Can I apply interaction.sample to only a portion of a stream?

argusinsights's picture

I want to get a sample of the re-tweets that a stream is pulling in, but not necessarily limit the stream as a whole? Is there a variation of interaction.sample that I can use? Or an obscure argument that exists?

Comments

Jason's picture

I assume from this you would still like to receive all regular Tweets, but just receive a sample of the retweets sent. There are a couple of ways you could achieve this:

1. Receive all Tweets, but only receive retweets which have been retweeted 'x' times

So, this CSDL statement will receive any normal Tweets, and any Tweets which have been retweeted 10 or 50 times:

twitter.text contains "coffee" or
twitter.retweet.text contains "coffee" and
  twitter.retweet.count in "10, 50" )

 

2. Receive all Tweets, and receive 10% of all retweets

twitter.text contains "coffee" or
twitter.retweet.text contains "coffee" and
  interaction.sample <= 10 )

argusinsights's picture

That sounds great, and number 2 is what I am looking for. I have a follow up question though. To take your example above what happens if the stream itself is being sampled as a whole?
twitter.text contains "coffee" or
( twitter.retweet.text contains "coffee" and
interaction.sample <= 10 )
and interaction.sample < 50

Jason's picture

First off, I would recommend wrapping some brackets around the first part of the sattement like so:

twitter.text contains "coffee" or
  ( twitter.retweet.text contains "coffee" and
    interaction.sample <= 10 )
and interaction.sample 50

Each interaction is randomly assigned an interaction.sample value, which is a floating point number from 0 to 100. If we say "interaction.sample < 50", we will receive any interactions which have been assigned an interaction.sample value of less than 50. 

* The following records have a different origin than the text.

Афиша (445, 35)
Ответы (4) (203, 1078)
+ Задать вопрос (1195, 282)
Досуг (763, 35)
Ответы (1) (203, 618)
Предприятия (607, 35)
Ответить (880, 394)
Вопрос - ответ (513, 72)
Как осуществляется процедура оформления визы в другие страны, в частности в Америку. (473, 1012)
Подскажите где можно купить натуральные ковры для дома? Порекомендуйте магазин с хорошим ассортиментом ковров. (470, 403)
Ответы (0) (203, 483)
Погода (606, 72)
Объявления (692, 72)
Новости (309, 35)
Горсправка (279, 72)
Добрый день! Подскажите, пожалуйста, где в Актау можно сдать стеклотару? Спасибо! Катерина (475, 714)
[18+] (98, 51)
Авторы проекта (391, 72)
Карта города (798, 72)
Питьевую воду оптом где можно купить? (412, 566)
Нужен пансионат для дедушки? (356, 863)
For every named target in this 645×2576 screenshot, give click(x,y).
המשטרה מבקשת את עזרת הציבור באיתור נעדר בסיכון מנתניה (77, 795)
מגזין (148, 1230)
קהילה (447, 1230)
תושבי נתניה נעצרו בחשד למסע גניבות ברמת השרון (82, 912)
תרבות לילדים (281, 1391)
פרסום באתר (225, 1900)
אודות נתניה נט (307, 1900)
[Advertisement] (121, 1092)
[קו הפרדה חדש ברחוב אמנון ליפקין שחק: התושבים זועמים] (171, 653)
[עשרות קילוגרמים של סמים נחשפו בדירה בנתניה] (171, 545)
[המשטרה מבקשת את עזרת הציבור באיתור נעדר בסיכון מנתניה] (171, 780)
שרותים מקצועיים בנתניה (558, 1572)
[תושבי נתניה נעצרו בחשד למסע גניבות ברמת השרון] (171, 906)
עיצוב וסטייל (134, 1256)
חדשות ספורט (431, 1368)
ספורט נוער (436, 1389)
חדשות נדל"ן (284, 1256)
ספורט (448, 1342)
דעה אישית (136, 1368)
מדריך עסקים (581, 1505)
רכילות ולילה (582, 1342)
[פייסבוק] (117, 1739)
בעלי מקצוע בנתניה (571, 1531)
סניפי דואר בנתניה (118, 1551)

So, using the CSDL above, we will receive any interactions which match the filter, and have an interaction.sample value of less than 50. To match on the retweet part of the stream, the interaction.sample value will need to be less than 10.

Essentially, you just need to remember that interaction.sample is not worked out as a percentage of anything. If you nest "interaction.sample < 10" inside "interaction.sample < 50", you will still receive the same number of interactions for the "interaction.sample < 10" sample as you would if you had not nested it inside another interaction.sample - you will still be receiving any interactions with an interaction.sample value of less than 10.